女が作る映画誌 ー 女性映画・監督の紹介とアジア映画の情報がいっぱい
(1987年8月、創刊号 巻頭文より) 夢みる頃をすぎても、まだ映画を卒業できない私たち。
卒業どころか、30代、40代になっても映画に心が踊ります。だから言いたいことの言える本まで作ってしまいました。
普通の女たちの声がたくさん。これからも地道な活動を続けていきたいと思っています。どうぞよろしく。
ホーム
特別記事
作品紹介
スタッフ日記
映画祭報告
おすすめ映画
本誌紹介
リンク
2024
2023
2022
2021
2020
2019
2018
2017
2016
2015
2014
2013
2012
2011
2010
2009
2008
2007
2006
2005
2004
2003
2002
2001
第22回東京国際女性映画祭 上映作品紹介
『カティンの森』
監督:アンジェイ・ワイダ
原作:アンジェイ・ムラルチク長編小説「死後」
脚本:アンジェイ・ワイダ、ヴワディスワフ・パシコフスキ、プシェムィスワフ・ノヴァコフスキ
撮影:パヴェウ・エデルマン
音楽:クシシュトフ・ペンデレッキ
マヤ・オスタシェフスカ(アンナ)
アルトゥル・ジミイェフスキ(アンジェイ)
ヴィクトリャ・ゴンシェフスカ(ヴェロニカ)
マヤ・コモロフスカ(アンジェイの母)
ヴワディスワフ・コヴァルスキ(ヤン、アンジェイの父)
ポーランドの巨匠アンジェイ・ワイダ監督の積年の思いが込められた作品。
ドイツのヒットラーとソ連のスターリンの密約により、ポーランドは1939年に双方から侵略された。 ソ連の捕虜になった約15000人のポーランド将校が、1940年を境に行方不明になり謎となっていた。
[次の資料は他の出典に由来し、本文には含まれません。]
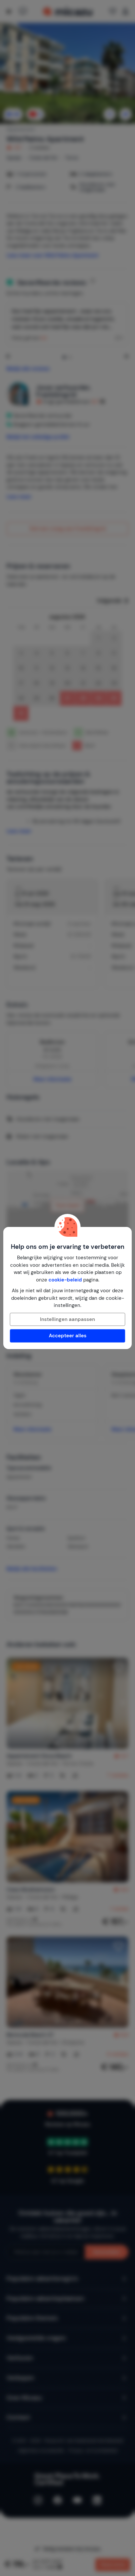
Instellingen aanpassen (67, 1319)
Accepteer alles (68, 1335)
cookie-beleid (65, 1280)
1943年ドイツがソ連に侵略した時、カティンでポーランド将校の遺体を発見したことから「カティンの森」事件が明らかになった。
ワイダ監督の父も、アンナを演じるマヤ・オスタシェフスカの曾祖父もカティン事件の犠牲者だ。
今年観た中で、No.1の重い映画。
重い内容ではあるが、わかりにくい部分はなく、カティン事件を名前だけ聞いていた私にも理解できた。
この映画の見どころというか、ワイダ監督の巨匠と言われる所以がはっきり解るシーンは最初と最後のシーン。
始まりでポーランドの行き場のない国の状態を、最後は坦々とした作業のように殺戮が・・・。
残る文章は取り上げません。